1. How would you obtain a random forest to forecast the value of alga a4?
library(randomForest)
## randomForest 4.6-14
## Type rfNews() to see new features/changes/bug fixes.
library(DMwR)
## Loading required package: lattice
## Loading required package: grid
data(algae)
algae <- algae[,c(1:11,15)]
algae <- algae[complete.cases(algae),]
rf.a4 <- randomForest(a4 ~ ., algae)
2. Repeat the previous exercise but now using a boosting model
library(gbm)
## Loaded gbm 2.1.5
boost.a4 <- gbm(a4 ~ ., data = algae, n.trees = 100)
## Distribution not specified, assuming gaussian ...
3. Obtain the predictions of the two previous models for the data used to obtain them (train set). Draw a scatterplot comparing these predictions.
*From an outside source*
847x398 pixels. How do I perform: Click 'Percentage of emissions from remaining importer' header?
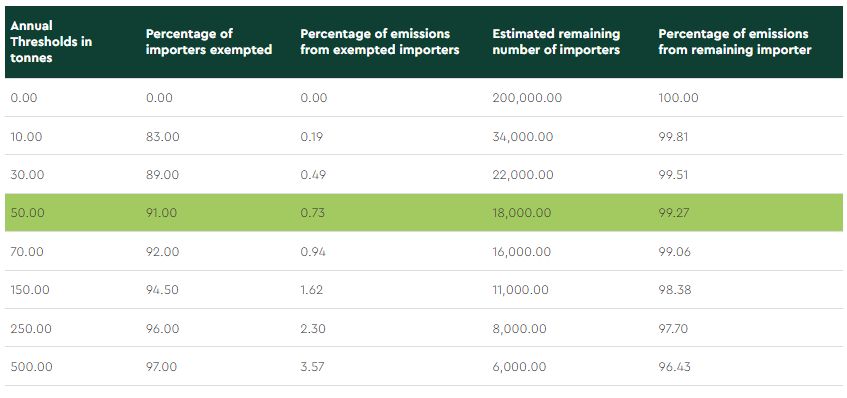point(735,42)
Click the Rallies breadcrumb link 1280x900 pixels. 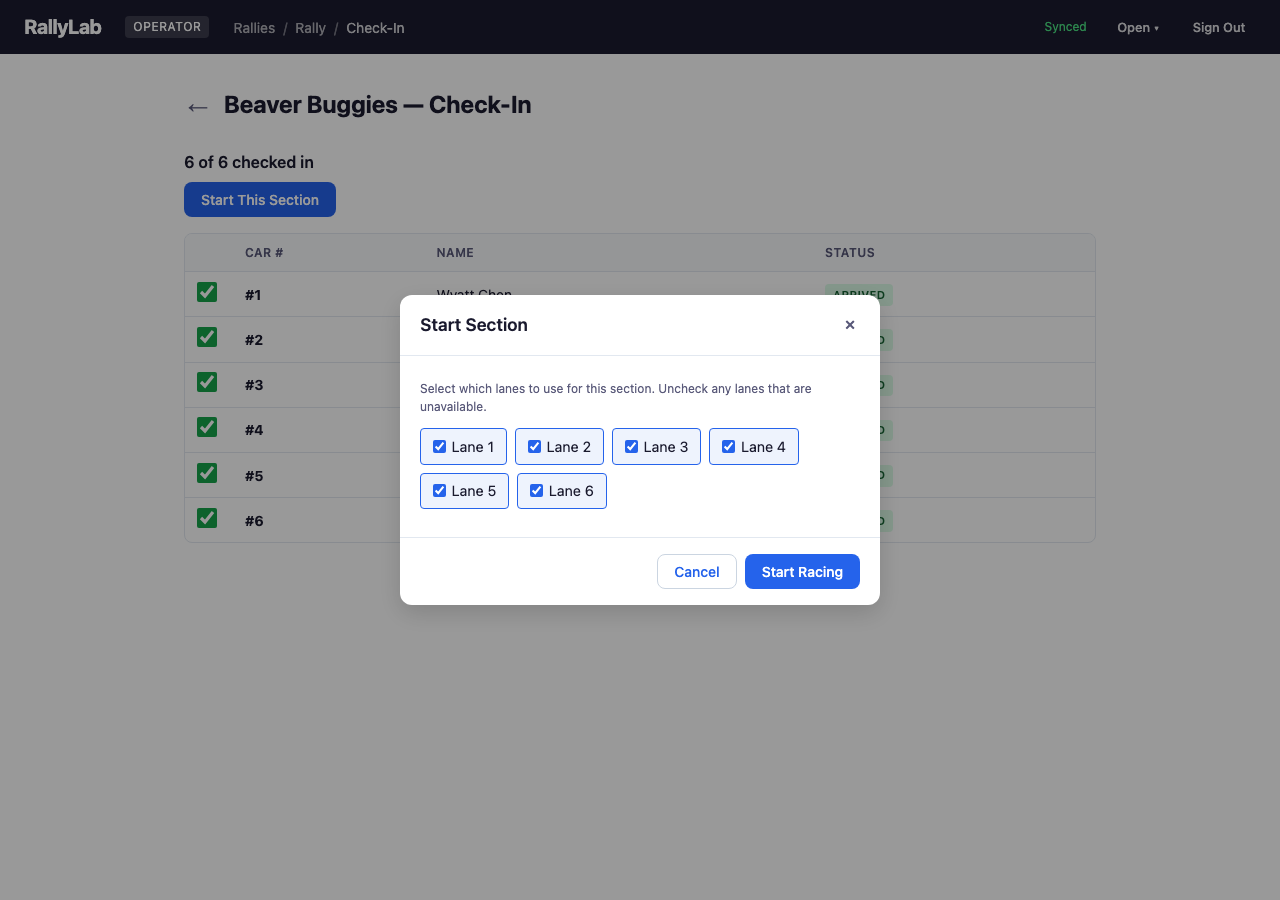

preds.rf <- predict(rf.a4, algae)
preds.boost <- predict(boost.a4, algae, n.trees = 100)
plot(preds.rf, preds.boost, xlab="Random Forest Predictions", ylab="Boosting Predictions")
abline(0,1, col="red")

4. Load the data set testAlgae. It contains a data frame names test.algae with some extra 140 water samples for which we want predictions. Use the previous two models to obtain predictions for a4 on these new samples. Check what happened to the test cases with NA’s. Fill-in the NA’s on the test set (remember the function knnImputation()
from the DMwR
package) and repeat the experiment.
data(testAlgae)
preds.rf <- predict(rf.a4, test.algae)
preds.boost <- predict(boost.a4, test.algae, n.trees=100)
any(is.na(preds.rf)); any(is.na(preds.boost))
## [1] TRUE
## [1] FALSE
test.algae <- knnImputation(test.algae)
preds.rf <- predict(rf.a4, test.algae)
preds.boost <- predict(boost.a4, test.algae, n.trees=100)
any(is.na(preds.rf)); any(is.na(preds.boost))
## [1] FALSE
## [1] FALSE